Differential in vivo potential of endothelial progenitor cells from human umbilical cord blood and adult peripheral blood to form functional long-lasting vessels

Abstract

Tissue engineering requires formation of a de novo stable vascular network. Because of their ability to proliferate, differentiate into endothelial cells, and form new vessels, blood-derived endothelial progenitor cells (EPCs) are attractive source of cells for use in engineering blood vessels. However, the durability and function of EPC-derived vessels implanted in vivo are unclear. To this end, we directly compared formation and functions of tissue-engineered blood vessels generated by peripheral blood- and umbilical cord blood-derived EPCs in a model of in vivo vasculogenesis. We found that adult peripheral blood EPCs form blood vessels that are unstable and regress within 3 weeks. In contrast, umbilical cord blood EPCs form normal-functioning blood vessels that last for more than 4 months. These vessels exhibit normal blood flow, perm-selectivity to macromolecules, and induction of leukocyte-endothelial interactions in response to cytokine activation similar to normal vessels. Thus, umbilical cord blood EPCs hold great therapeutic potential, and their use should be pursued for vascular engineering.

Figure 1

Vasculogenic potential of peripheral blood (PB)– versus cord blood (CB)–derived endothelial progenitor cells (EPCs). PB-EPCs and CB-EPCs were mixed with 10T1/2 cells in a collagen gel, and implanted into cranial windows in severe combined immunodeficient (SCID) mice. Images were taken at periodic time points with multiphoton laser scanning microscope for in vivo dynamics of vascularization by the implanted endothelial cells. PB-EPCs formed vascular-like structure 4 days after implantation and some of them became perfused at day 11. The PB-EPC–derived blood vessels were transient and almost completely disappeared by day 21 (A). There was no significant difference in the mean (± SEM) density of functional vessels derived from PB-EPCs between groups implanted with PB-EPCs only and PB-EPCs with 10T1/2 cells (B) (n = 4 for each group and experiments were performed with 3 different batches of adult peripheral blood).

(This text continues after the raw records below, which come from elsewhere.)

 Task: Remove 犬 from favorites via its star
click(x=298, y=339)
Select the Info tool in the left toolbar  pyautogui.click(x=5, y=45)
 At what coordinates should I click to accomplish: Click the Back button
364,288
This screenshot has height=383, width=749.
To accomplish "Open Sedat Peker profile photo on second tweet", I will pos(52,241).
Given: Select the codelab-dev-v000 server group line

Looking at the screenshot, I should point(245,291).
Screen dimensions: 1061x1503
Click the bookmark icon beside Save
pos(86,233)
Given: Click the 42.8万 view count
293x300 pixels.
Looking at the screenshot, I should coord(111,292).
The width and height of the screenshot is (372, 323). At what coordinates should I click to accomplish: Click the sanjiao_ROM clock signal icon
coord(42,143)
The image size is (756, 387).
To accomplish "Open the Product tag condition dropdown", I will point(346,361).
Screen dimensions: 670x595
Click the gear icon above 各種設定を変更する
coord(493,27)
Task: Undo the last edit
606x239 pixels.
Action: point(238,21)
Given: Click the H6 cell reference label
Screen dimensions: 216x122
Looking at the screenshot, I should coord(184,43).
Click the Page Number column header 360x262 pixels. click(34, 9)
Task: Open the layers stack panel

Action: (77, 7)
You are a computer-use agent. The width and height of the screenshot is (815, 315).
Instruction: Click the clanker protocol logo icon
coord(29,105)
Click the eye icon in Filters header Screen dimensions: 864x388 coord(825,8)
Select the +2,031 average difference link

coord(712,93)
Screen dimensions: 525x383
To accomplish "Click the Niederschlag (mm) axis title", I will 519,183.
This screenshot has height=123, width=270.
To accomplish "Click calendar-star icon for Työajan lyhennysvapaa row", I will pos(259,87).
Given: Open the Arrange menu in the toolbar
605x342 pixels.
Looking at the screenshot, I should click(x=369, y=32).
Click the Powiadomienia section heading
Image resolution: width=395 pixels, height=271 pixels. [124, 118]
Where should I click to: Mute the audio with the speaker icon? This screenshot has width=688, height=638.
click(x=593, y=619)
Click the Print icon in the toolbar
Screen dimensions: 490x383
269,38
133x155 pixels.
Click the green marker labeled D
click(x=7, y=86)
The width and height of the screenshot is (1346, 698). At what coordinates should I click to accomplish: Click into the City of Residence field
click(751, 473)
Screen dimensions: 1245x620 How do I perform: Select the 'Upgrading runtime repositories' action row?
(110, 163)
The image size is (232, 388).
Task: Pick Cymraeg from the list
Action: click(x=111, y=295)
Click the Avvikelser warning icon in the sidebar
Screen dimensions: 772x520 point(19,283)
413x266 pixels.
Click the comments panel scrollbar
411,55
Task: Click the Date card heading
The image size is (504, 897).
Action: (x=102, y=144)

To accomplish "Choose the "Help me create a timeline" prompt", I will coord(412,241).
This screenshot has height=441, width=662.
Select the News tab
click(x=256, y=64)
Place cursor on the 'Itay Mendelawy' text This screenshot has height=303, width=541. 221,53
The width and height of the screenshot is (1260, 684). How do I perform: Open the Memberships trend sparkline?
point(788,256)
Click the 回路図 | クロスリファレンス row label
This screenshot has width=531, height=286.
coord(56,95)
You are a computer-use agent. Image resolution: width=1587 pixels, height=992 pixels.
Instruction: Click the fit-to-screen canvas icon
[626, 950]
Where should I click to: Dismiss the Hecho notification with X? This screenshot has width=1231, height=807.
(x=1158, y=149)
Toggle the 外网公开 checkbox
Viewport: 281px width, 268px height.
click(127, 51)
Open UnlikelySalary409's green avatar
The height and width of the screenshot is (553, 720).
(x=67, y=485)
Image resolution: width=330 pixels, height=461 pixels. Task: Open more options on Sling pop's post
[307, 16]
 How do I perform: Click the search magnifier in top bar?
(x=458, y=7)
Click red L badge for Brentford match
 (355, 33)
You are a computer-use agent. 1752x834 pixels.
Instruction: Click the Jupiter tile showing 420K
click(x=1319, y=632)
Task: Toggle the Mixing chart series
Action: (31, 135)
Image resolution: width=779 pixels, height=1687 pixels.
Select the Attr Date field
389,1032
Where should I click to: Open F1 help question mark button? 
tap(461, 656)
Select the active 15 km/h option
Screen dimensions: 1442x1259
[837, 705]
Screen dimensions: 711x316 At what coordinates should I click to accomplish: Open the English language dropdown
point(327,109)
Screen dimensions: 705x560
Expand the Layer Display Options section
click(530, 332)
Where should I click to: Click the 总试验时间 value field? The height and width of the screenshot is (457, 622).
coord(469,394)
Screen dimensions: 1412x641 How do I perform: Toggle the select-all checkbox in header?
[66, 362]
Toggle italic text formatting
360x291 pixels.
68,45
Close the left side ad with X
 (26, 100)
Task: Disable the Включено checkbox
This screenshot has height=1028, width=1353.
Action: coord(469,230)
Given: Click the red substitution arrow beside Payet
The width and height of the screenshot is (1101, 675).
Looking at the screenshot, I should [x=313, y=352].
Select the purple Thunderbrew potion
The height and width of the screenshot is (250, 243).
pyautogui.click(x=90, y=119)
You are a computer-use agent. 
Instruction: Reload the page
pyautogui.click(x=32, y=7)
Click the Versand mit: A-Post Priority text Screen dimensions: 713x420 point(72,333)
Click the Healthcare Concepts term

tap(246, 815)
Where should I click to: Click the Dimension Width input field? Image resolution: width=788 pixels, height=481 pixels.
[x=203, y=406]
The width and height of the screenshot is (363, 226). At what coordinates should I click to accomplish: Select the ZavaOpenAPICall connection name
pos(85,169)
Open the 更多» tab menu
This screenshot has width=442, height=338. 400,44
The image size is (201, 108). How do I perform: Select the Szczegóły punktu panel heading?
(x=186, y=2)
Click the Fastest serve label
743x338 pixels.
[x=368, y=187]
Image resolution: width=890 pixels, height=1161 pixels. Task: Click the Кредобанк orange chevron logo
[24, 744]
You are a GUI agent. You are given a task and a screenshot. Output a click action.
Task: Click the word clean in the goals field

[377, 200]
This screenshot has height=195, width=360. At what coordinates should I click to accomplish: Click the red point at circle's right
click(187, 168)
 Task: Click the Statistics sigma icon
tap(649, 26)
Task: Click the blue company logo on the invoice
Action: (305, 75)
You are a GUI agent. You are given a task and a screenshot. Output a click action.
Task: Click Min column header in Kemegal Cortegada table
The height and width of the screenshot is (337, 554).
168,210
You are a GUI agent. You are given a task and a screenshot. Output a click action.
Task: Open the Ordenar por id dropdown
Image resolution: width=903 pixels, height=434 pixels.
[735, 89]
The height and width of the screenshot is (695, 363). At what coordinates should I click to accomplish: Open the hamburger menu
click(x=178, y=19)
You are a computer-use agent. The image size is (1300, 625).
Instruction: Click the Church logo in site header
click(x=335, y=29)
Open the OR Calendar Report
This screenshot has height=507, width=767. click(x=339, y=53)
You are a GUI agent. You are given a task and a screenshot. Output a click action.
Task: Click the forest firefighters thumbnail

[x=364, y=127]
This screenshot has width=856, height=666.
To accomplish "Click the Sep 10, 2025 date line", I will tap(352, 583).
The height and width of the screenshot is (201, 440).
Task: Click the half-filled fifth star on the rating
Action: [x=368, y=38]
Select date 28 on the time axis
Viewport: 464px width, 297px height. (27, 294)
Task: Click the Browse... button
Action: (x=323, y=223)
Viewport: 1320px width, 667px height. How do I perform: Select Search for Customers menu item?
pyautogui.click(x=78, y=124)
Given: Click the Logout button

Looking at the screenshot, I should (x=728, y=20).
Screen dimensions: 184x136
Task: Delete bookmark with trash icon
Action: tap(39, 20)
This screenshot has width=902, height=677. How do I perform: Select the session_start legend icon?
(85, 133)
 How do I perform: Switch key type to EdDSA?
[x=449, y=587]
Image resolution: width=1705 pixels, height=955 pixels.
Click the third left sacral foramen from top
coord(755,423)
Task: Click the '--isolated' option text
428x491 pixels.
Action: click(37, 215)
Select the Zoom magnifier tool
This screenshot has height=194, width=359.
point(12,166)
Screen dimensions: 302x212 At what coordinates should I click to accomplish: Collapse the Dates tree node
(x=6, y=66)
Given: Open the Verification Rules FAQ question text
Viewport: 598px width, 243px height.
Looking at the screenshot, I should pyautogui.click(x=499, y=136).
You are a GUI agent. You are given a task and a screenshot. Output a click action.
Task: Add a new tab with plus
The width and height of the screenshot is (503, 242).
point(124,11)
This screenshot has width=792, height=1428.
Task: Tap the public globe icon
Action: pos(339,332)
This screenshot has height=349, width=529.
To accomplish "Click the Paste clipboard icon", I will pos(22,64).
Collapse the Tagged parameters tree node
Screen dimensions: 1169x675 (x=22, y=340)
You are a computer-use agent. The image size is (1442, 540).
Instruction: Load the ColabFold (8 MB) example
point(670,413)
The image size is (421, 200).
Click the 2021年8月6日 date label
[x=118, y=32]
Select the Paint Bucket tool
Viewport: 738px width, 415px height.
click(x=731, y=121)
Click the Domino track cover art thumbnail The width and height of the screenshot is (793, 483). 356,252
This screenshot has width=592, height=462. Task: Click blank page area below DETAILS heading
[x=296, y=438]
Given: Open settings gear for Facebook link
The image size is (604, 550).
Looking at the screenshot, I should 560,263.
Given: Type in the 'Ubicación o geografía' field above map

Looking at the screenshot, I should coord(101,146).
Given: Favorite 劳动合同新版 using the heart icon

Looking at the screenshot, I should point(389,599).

In some animals, there were still some sparse but functional blood vessels 27 days after implantation (C). In contrast, CB-EPCs formed a uniformly dense network of functional blood vessels (D). Implantation of CB-EPCs alone led to a rapid regression of the implanted cells, while coimplantation of CB-EPCs and 10T1/2 cells resulted in a stable and functional vasculature (E) (n = 4 for each group and experiments were performed with 3 different batches of human umbilical cord blood). The CB-EPC–derived vascular network was stable and functional for more than 119 days in vivo (F). Green indicates PB- or CB-derived endothelial cell expressing enhanced green fluorescent protein (EGFP); red, functional blood vessels contrast-enhanced by rhodamine-dextran. Scale bars represent (A,D) 50 μm; (C,F) 100 μm.

Figure 2

Characterization of CB-EPC–derived vascular networks in vivo. Whole mount staining of the implanted collagen gel revealed that the CB-EPCs (EGFP+) at day 87 after implantation maintained the expression of CD31 (A) and had intact basement membrane of collagen type IV (B) in vivo (EGFP, green; CD31 and collagen type IV, red). CB-EPCs implanted alone at high cell density (5 million cells/mL at high density vs 1 million cells/mL at normal density) were not able to form long-lasting blood vessels (C). The blood-derived endothelial cells were exposed to serum-free media for 48 hours, and the cells were then stained and quantified for TUNEL, a marker for apoptotic cells (D). CB-EPCs exhibited a higher resistance to serum-free medium–induced apoptosis. The vascular permeability of the CB-EPC–derived blood vessels to albumin was measured (Table 1). CB-EPC–derived blood vessels had low vascular permeability with values similar to those of normal mouse pial blood vessels. Blood flow rate as measured by red blood cell (RBC) velocity was comparable between the CB-EPC–derived vessels and mouse brain vessels (E). The number of rolling leukocytes on CB-EPC–derived blood vessels was increased after induction of systemic inflammation with intraperitoneal injection of 100 ng IL-1β for 4 hours (F). #P < .001; *NS; **P < .05. Scale bars (A,B) represent 50 μm.